Roles of Na + –Ca 2+ exchange and of mitochondria in the regulation of presynaptic Ca 2+ and spontaneous glutamate release

Abstract

The release of neurotransmitter from presynaptic terminals depends on an increase in the intracellular Ca²⁺ concentration ([Ca²⁺]_i). In addition to the opening of presynaptic Ca²⁺ channels during excitation, other Ca²⁺ transport systems may be involved in changes in [Ca²⁺]_i.We have studied the regulation of[Ca²⁺]_i in nerve terminals of hippocampal cells in culture by the Na⁺–Ca²⁺ exchanger and by mitochondria. In addition, we have measured changes in the frequency of spontaneous excitatory postsynaptic currents (sEPSC) before and after the inhibition of the exchanger and of mitochondrial metabolism. We found rather heterogeneous [Ca²⁺]_i responses of individual presynaptic terminals after inhibition of Na⁺–Ca²⁺ exchange. The increase in [Ca²⁺]_i became more uniform and much larger after additional treatment of the cells with mitochondrial inhibitors.
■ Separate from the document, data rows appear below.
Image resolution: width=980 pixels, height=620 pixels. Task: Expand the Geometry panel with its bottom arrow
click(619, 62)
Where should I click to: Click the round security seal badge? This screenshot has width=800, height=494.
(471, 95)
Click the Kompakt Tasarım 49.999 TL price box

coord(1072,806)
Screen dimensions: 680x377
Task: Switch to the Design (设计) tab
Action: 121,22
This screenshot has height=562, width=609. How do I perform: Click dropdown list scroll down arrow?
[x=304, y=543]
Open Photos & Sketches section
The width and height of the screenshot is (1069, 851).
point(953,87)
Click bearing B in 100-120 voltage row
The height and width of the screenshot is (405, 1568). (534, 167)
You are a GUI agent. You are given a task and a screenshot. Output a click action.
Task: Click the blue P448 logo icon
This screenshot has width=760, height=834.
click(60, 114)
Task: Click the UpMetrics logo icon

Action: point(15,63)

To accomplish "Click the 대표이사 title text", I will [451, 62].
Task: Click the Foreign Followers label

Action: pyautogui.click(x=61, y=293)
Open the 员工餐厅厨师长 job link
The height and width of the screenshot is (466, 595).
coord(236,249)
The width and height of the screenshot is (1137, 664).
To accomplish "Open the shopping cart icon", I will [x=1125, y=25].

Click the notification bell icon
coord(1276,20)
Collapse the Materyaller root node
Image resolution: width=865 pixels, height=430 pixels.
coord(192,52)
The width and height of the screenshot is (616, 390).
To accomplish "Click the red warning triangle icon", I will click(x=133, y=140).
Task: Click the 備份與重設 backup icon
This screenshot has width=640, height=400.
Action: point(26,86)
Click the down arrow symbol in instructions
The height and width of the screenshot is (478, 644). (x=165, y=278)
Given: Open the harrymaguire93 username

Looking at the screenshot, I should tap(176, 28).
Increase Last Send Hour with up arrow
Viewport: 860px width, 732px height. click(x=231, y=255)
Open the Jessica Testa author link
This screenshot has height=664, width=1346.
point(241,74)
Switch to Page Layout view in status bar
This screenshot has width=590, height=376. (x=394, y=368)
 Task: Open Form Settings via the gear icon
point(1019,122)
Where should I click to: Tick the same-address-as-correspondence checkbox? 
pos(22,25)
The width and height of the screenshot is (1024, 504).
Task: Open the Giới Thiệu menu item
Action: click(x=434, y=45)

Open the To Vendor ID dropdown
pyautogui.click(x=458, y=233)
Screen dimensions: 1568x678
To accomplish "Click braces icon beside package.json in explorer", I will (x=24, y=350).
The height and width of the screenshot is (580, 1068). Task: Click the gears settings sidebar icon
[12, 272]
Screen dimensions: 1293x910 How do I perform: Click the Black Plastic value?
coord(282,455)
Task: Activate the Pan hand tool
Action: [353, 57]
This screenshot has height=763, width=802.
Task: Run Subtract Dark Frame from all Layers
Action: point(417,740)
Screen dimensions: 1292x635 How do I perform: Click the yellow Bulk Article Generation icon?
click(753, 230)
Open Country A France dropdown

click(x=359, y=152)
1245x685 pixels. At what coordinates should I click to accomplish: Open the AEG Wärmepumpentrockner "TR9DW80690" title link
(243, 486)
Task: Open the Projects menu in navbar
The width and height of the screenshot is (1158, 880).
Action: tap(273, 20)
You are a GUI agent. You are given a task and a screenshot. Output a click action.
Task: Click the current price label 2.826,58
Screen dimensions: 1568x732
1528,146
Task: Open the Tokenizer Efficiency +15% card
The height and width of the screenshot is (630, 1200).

Correspondingly, sEPSC frequencies changed very little when only Na⁺–Ca²⁺ exchange was inhibited, but increased dramatically after additional inhibition of mitochondria. Our results provide evidence for prominent roles of Na⁺Ca²⁺ exchange and mitochondria in presynaptic Ca²⁺ regulation and spontaneous glutamate release.